**Exercise directions:** Nothing in the data may be altered as it is transcribed.

**Raw data:**

--

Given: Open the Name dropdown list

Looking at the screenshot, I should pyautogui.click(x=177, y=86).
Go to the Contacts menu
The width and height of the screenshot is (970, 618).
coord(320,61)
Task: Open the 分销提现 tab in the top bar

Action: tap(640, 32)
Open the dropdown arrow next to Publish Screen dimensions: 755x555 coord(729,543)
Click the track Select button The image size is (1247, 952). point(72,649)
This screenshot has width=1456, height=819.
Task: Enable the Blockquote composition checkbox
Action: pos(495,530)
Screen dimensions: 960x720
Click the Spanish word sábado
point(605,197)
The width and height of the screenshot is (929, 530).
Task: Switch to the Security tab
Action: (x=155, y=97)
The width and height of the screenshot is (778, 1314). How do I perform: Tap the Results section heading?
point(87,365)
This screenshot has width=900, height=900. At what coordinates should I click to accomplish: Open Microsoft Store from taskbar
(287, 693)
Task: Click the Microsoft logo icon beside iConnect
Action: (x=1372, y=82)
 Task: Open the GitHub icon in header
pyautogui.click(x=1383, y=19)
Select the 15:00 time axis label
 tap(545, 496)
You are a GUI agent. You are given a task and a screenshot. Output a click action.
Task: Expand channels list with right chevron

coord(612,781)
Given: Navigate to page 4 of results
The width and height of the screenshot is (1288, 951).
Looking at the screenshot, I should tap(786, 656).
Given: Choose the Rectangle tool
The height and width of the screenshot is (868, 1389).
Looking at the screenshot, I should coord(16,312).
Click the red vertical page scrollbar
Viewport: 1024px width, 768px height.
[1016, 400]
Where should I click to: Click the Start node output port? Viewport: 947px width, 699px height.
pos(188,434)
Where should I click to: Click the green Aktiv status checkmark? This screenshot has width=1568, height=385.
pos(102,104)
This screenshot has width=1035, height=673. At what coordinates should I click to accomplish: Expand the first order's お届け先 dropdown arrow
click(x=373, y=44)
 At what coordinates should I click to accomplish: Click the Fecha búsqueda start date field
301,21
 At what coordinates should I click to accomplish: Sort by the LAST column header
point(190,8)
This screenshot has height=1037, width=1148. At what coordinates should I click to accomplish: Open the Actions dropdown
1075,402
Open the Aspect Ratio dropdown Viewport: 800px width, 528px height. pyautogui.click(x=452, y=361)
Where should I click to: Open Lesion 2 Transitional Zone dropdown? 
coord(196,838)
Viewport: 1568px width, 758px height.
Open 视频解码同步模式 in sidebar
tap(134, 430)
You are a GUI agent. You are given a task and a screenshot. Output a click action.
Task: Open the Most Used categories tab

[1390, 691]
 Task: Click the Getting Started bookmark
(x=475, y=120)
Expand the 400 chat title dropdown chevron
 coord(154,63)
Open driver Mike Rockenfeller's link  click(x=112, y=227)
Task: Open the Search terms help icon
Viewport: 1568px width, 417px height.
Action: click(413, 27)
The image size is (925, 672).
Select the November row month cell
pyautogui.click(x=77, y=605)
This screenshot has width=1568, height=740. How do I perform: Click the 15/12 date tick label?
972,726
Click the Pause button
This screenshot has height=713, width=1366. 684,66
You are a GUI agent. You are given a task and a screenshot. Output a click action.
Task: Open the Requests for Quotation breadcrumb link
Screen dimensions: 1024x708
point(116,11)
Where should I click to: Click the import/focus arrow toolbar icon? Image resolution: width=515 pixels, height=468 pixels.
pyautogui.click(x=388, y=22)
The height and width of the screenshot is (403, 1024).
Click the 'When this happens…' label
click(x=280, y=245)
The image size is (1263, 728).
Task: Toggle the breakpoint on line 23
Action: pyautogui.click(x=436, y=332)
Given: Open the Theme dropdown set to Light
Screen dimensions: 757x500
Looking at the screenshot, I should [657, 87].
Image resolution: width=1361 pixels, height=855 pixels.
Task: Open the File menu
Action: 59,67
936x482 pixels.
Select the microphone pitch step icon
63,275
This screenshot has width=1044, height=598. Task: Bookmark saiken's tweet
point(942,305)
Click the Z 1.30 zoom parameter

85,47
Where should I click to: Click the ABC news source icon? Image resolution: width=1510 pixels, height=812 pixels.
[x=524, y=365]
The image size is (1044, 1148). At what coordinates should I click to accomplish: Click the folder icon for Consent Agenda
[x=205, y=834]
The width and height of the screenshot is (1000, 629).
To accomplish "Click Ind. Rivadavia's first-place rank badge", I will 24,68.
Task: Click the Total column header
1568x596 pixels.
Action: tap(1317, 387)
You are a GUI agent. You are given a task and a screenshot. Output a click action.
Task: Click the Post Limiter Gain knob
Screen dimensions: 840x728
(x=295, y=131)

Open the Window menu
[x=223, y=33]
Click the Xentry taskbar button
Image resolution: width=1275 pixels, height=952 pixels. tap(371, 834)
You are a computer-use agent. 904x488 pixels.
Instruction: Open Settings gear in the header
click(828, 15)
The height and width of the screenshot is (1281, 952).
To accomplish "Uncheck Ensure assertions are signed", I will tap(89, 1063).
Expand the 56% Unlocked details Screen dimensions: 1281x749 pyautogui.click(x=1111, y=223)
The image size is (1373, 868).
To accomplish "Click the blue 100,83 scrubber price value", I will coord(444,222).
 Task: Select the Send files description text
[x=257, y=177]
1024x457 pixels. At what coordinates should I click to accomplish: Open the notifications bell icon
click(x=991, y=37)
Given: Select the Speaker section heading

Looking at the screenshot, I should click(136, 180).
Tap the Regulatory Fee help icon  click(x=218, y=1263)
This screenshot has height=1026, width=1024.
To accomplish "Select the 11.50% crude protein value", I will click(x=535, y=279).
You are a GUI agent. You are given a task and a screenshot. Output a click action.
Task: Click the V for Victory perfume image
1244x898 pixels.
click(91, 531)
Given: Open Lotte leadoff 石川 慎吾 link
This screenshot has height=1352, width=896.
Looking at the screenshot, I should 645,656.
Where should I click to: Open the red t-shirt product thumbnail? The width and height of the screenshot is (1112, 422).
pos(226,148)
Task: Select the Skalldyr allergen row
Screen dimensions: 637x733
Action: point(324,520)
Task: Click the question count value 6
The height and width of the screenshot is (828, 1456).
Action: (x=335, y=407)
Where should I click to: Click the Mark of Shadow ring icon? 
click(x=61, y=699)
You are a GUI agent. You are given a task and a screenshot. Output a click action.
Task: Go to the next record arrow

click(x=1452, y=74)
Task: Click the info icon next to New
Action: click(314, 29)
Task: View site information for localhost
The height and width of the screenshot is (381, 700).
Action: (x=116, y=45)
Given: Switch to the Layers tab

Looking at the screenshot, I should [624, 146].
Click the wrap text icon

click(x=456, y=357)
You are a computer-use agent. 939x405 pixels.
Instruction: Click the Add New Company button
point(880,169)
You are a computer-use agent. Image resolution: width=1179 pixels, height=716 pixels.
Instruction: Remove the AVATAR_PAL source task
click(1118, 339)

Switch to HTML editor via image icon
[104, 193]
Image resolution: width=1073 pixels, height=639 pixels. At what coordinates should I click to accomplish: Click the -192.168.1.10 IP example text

--

**Output of the exercise:**
Given: Open the Name dropdown list

Looking at the screenshot, I should pyautogui.click(x=177, y=86).
Go to the Contacts menu
The width and height of the screenshot is (970, 618).
coord(320,61)
Task: Open the 分销提现 tab in the top bar

Action: tap(640, 32)
Open the dropdown arrow next to Publish Screen dimensions: 755x555 coord(729,543)
Click the track Select button The image size is (1247, 952). point(72,649)
This screenshot has width=1456, height=819.
Task: Enable the Blockquote composition checkbox
Action: pos(495,530)
Screen dimensions: 960x720
Click the Spanish word sábado
point(605,197)
The width and height of the screenshot is (929, 530).
Task: Switch to the Security tab
Action: (x=155, y=97)
The width and height of the screenshot is (778, 1314). How do I perform: Tap the Results section heading?
point(87,365)
This screenshot has width=900, height=900. At what coordinates should I click to accomplish: Open Microsoft Store from taskbar
(287, 693)
Task: Click the Microsoft logo icon beside iConnect
Action: (x=1372, y=82)
 Task: Open the GitHub icon in header
pyautogui.click(x=1383, y=19)
Select the 15:00 time axis label
 tap(545, 496)
You are a GUI agent. You are given a task and a screenshot. Output a click action.
Task: Expand channels list with right chevron

coord(612,781)
Given: Navigate to page 4 of results
The width and height of the screenshot is (1288, 951).
Looking at the screenshot, I should tap(786, 656).
Given: Choose the Rectangle tool
The height and width of the screenshot is (868, 1389).
Looking at the screenshot, I should coord(16,312).
Click the red vertical page scrollbar
Viewport: 1024px width, 768px height.
[1016, 400]
Where should I click to: Click the Start node output port? Viewport: 947px width, 699px height.
pos(188,434)
Where should I click to: Click the green Aktiv status checkmark? This screenshot has width=1568, height=385.
pos(102,104)
This screenshot has width=1035, height=673. At what coordinates should I click to accomplish: Expand the first order's お届け先 dropdown arrow
click(x=373, y=44)
 At what coordinates should I click to accomplish: Click the Fecha búsqueda start date field
301,21
 At what coordinates should I click to accomplish: Sort by the LAST column header
point(190,8)
This screenshot has height=1037, width=1148. At what coordinates should I click to accomplish: Open the Actions dropdown
1075,402
Open the Aspect Ratio dropdown Viewport: 800px width, 528px height. pyautogui.click(x=452, y=361)
Where should I click to: Open Lesion 2 Transitional Zone dropdown? 
coord(196,838)
Viewport: 1568px width, 758px height.
Open 视频解码同步模式 in sidebar
tap(134, 430)
You are a GUI agent. You are given a task and a screenshot. Output a click action.
Task: Open the Most Used categories tab

[1390, 691]
 Task: Click the Getting Started bookmark
(x=475, y=120)
Expand the 400 chat title dropdown chevron
 coord(154,63)
Open driver Mike Rockenfeller's link  click(x=112, y=227)
Task: Open the Search terms help icon
Viewport: 1568px width, 417px height.
Action: click(413, 27)
The image size is (925, 672).
Select the November row month cell
pyautogui.click(x=77, y=605)
This screenshot has width=1568, height=740. How do I perform: Click the 15/12 date tick label?
972,726
Click the Pause button
This screenshot has height=713, width=1366. 684,66
You are a GUI agent. You are given a task and a screenshot. Output a click action.
Task: Open the Requests for Quotation breadcrumb link
Screen dimensions: 1024x708
point(116,11)
Where should I click to: Click the import/focus arrow toolbar icon? Image resolution: width=515 pixels, height=468 pixels.
pyautogui.click(x=388, y=22)
The height and width of the screenshot is (403, 1024).
Click the 'When this happens…' label
click(x=280, y=245)
The image size is (1263, 728).
Task: Toggle the breakpoint on line 23
Action: pyautogui.click(x=436, y=332)
Given: Open the Theme dropdown set to Light
Screen dimensions: 757x500
Looking at the screenshot, I should [657, 87].
Image resolution: width=1361 pixels, height=855 pixels.
Task: Open the File menu
Action: 59,67
936x482 pixels.
Select the microphone pitch step icon
63,275
This screenshot has width=1044, height=598. Task: Bookmark saiken's tweet
point(942,305)
Click the Z 1.30 zoom parameter

85,47
Where should I click to: Click the ABC news source icon? Image resolution: width=1510 pixels, height=812 pixels.
[x=524, y=365]
The image size is (1044, 1148). At what coordinates should I click to accomplish: Click the folder icon for Consent Agenda
[x=205, y=834]
The width and height of the screenshot is (1000, 629).
To accomplish "Click Ind. Rivadavia's first-place rank badge", I will 24,68.
Task: Click the Total column header
1568x596 pixels.
Action: tap(1317, 387)
You are a GUI agent. You are given a task and a screenshot. Output a click action.
Task: Click the Post Limiter Gain knob
Screen dimensions: 840x728
(x=295, y=131)

Open the Window menu
[x=223, y=33]
Click the Xentry taskbar button
Image resolution: width=1275 pixels, height=952 pixels. tap(371, 834)
You are a computer-use agent. 904x488 pixels.
Instruction: Open Settings gear in the header
click(828, 15)
The height and width of the screenshot is (1281, 952).
To accomplish "Uncheck Ensure assertions are signed", I will tap(89, 1063).
Expand the 56% Unlocked details Screen dimensions: 1281x749 pyautogui.click(x=1111, y=223)
The image size is (1373, 868).
To accomplish "Click the blue 100,83 scrubber price value", I will coord(444,222).
 Task: Select the Send files description text
[x=257, y=177]
1024x457 pixels. At what coordinates should I click to accomplish: Open the notifications bell icon
click(x=991, y=37)
Given: Select the Speaker section heading

Looking at the screenshot, I should click(136, 180).
Tap the Regulatory Fee help icon  click(x=218, y=1263)
This screenshot has height=1026, width=1024.
To accomplish "Select the 11.50% crude protein value", I will click(x=535, y=279).
You are a GUI agent. You are given a task and a screenshot. Output a click action.
Task: Click the V for Victory perfume image
1244x898 pixels.
click(91, 531)
Given: Open Lotte leadoff 石川 慎吾 link
This screenshot has height=1352, width=896.
Looking at the screenshot, I should 645,656.
Where should I click to: Open the red t-shirt product thumbnail? The width and height of the screenshot is (1112, 422).
pos(226,148)
Task: Select the Skalldyr allergen row
Screen dimensions: 637x733
Action: point(324,520)
Task: Click the question count value 6
The height and width of the screenshot is (828, 1456).
Action: (x=335, y=407)
Where should I click to: Click the Mark of Shadow ring icon? 
click(x=61, y=699)
You are a GUI agent. You are given a task and a screenshot. Output a click action.
Task: Go to the next record arrow

click(x=1452, y=74)
Task: Click the info icon next to New
Action: click(314, 29)
Task: View site information for localhost
The height and width of the screenshot is (381, 700).
Action: (x=116, y=45)
Given: Switch to the Layers tab

Looking at the screenshot, I should [624, 146].
Click the wrap text icon

click(x=456, y=357)
You are a computer-use agent. 939x405 pixels.
Instruction: Click the Add New Company button
point(880,169)
You are a computer-use agent. Image resolution: width=1179 pixels, height=716 pixels.
Instruction: Remove the AVATAR_PAL source task
click(1118, 339)

Switch to HTML editor via image icon
[104, 193]
Image resolution: width=1073 pixels, height=639 pixels. At what coordinates should I click to accomplish: Click the -192.168.1.10 IP example text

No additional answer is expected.